→ **Source material**

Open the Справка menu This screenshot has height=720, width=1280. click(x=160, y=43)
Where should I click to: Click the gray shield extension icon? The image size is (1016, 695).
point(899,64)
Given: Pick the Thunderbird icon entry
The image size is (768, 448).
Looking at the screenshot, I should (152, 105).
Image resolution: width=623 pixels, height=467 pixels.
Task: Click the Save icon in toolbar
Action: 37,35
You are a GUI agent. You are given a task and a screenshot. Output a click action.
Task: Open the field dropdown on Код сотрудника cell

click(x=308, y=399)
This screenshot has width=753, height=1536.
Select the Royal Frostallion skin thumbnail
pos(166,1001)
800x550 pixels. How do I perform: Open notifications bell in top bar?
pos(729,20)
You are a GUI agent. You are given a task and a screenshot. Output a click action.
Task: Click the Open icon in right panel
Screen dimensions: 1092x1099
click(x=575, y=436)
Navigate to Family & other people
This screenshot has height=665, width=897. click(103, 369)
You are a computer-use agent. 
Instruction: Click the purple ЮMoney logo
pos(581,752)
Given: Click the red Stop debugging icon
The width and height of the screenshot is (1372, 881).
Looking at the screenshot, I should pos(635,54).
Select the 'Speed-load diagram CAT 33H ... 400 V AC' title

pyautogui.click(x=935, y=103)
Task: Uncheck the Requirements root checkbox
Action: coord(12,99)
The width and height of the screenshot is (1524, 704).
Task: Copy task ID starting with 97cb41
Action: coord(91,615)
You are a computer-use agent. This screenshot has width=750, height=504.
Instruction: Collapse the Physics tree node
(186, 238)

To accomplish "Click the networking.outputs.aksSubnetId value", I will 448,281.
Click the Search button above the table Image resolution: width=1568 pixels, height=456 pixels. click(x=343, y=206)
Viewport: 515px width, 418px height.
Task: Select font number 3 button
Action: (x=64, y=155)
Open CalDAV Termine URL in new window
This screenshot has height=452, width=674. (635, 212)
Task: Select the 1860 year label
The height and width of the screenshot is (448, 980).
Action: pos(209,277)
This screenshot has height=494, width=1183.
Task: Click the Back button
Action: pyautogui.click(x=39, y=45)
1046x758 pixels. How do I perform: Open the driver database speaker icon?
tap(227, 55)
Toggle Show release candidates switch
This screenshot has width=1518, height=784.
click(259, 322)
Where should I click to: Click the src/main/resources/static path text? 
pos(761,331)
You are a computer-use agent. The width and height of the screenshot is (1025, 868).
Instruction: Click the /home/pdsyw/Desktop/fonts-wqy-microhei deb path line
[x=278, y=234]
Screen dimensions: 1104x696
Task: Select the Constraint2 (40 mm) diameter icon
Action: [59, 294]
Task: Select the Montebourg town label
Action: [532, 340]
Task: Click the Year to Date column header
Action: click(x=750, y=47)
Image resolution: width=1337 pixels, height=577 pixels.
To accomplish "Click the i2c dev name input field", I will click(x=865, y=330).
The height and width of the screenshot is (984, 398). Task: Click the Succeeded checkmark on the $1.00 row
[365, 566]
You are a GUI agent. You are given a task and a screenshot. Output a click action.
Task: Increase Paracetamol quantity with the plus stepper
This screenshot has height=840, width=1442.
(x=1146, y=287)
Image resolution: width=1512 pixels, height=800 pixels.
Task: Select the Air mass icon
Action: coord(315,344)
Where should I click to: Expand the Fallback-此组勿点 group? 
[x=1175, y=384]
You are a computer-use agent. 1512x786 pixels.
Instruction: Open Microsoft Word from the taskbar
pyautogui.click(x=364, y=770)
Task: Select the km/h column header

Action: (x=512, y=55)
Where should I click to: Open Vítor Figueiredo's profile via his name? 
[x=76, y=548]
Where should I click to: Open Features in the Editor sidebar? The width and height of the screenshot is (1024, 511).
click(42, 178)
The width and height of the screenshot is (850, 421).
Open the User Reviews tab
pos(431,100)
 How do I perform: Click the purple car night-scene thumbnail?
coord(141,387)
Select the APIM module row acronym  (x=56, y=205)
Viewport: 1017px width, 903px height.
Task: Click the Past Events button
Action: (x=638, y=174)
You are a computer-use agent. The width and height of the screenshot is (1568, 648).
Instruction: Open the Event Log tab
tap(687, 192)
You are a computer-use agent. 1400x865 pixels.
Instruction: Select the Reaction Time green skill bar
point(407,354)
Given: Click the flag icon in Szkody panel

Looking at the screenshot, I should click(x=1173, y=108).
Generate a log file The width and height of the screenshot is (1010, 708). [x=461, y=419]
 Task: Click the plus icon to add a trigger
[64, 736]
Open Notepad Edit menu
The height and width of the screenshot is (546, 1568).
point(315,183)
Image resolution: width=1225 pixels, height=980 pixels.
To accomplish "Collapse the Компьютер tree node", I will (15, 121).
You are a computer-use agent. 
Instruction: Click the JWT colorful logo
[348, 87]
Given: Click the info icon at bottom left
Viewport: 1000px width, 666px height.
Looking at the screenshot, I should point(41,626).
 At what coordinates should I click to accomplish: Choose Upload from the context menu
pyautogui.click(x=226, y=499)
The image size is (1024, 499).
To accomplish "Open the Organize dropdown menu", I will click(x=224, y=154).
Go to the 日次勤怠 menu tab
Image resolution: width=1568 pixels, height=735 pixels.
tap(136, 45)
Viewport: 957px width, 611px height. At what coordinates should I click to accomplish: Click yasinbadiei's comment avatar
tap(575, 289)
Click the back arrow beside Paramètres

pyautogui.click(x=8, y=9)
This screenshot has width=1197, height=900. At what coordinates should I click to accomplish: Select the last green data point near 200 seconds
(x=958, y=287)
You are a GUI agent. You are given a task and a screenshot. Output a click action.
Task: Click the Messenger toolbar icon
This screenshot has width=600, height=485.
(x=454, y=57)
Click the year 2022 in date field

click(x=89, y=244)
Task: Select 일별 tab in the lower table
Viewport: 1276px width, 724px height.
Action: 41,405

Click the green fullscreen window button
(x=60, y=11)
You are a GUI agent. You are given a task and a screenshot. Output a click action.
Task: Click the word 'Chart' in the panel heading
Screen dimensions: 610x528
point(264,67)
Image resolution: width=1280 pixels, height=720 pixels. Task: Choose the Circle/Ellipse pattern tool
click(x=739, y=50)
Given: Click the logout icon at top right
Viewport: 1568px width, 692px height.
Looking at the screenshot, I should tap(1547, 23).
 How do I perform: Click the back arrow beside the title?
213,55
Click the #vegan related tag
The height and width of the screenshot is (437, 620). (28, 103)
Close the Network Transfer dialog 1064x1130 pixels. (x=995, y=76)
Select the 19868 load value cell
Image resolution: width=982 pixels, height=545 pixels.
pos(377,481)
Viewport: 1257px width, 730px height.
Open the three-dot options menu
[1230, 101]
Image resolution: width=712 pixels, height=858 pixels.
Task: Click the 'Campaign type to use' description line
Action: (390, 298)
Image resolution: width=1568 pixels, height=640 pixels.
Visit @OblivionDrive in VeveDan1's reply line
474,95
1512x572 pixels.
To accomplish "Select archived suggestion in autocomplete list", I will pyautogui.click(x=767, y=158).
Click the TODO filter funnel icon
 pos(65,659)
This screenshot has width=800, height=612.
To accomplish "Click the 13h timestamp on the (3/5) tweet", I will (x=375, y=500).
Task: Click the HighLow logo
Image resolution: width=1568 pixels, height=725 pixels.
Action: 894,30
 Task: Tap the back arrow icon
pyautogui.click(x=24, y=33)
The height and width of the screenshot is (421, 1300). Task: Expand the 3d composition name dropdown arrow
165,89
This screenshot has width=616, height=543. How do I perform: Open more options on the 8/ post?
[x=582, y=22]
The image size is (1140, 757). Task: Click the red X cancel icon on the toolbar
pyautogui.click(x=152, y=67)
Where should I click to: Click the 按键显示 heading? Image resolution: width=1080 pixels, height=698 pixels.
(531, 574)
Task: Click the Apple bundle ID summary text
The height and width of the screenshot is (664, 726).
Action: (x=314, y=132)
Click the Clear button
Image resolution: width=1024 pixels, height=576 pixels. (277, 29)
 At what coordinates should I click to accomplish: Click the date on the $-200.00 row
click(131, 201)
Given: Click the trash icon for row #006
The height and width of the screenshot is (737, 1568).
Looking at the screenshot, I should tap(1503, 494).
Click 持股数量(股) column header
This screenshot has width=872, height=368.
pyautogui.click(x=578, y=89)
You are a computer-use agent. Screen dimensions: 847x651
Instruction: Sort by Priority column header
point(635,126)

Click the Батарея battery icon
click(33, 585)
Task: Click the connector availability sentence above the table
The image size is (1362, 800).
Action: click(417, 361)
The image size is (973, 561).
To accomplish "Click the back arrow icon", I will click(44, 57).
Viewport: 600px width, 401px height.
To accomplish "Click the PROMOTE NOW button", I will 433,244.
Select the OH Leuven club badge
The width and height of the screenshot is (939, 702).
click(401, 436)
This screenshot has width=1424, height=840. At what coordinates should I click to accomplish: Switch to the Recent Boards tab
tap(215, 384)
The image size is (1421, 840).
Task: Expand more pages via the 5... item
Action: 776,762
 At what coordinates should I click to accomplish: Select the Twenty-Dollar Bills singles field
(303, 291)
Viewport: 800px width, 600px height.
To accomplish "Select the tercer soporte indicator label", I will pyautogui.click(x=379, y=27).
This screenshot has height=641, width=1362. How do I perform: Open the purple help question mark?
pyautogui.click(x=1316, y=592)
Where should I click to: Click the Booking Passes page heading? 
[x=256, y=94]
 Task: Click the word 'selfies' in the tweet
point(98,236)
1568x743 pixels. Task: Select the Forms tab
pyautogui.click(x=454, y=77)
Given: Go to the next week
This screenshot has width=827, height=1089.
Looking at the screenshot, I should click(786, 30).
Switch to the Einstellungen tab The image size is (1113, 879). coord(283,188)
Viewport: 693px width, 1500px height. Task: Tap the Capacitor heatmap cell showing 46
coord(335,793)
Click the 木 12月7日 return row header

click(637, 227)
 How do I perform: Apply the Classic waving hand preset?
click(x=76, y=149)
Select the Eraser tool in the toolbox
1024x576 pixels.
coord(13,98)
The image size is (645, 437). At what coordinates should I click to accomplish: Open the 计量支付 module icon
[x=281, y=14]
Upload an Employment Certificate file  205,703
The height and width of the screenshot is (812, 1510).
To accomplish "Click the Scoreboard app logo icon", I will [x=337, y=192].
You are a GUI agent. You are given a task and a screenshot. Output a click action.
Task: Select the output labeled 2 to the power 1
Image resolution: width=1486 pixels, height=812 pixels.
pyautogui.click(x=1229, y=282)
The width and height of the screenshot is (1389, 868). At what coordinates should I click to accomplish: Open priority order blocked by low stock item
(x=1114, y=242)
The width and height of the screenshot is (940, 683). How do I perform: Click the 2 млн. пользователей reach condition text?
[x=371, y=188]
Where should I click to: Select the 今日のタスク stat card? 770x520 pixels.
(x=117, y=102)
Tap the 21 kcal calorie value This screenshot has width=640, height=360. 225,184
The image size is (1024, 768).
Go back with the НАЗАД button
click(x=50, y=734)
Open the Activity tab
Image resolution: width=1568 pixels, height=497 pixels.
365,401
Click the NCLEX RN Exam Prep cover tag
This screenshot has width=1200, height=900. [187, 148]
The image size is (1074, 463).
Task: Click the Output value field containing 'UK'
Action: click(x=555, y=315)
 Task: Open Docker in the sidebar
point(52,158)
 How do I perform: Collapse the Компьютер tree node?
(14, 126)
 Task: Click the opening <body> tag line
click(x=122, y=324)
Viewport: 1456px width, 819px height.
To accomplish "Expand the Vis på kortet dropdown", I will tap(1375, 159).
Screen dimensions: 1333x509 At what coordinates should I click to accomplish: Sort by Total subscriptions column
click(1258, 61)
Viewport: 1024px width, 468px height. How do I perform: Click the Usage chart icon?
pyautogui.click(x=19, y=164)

→ **Your instructions**
The final stretch of the listing, from the line containing "The width and height of the screenshot is (1389, 868)." through its last line, both included, is to be output exactly and by itself.

→ **Response**
The width and height of the screenshot is (1389, 868). At what coordinates should I click to accomplish: Open priority order blocked by low stock item
(x=1114, y=242)
The width and height of the screenshot is (940, 683). How do I perform: Click the 2 млн. пользователей reach condition text?
[x=371, y=188]
Where should I click to: Select the 今日のタスク stat card? 770x520 pixels.
(x=117, y=102)
Tap the 21 kcal calorie value This screenshot has width=640, height=360. 225,184
The image size is (1024, 768).
Go back with the НАЗАД button
click(x=50, y=734)
Open the Activity tab
Image resolution: width=1568 pixels, height=497 pixels.
365,401
Click the NCLEX RN Exam Prep cover tag
This screenshot has width=1200, height=900. [187, 148]
The image size is (1074, 463).
Task: Click the Output value field containing 'UK'
Action: click(x=555, y=315)
 Task: Open Docker in the sidebar
point(52,158)
 How do I perform: Collapse the Компьютер tree node?
(14, 126)
 Task: Click the opening <body> tag line
click(x=122, y=324)
Viewport: 1456px width, 819px height.
To accomplish "Expand the Vis på kortet dropdown", I will tap(1375, 159).
Screen dimensions: 1333x509 At what coordinates should I click to accomplish: Sort by Total subscriptions column
click(1258, 61)
Viewport: 1024px width, 468px height. How do I perform: Click the Usage chart icon?
pyautogui.click(x=19, y=164)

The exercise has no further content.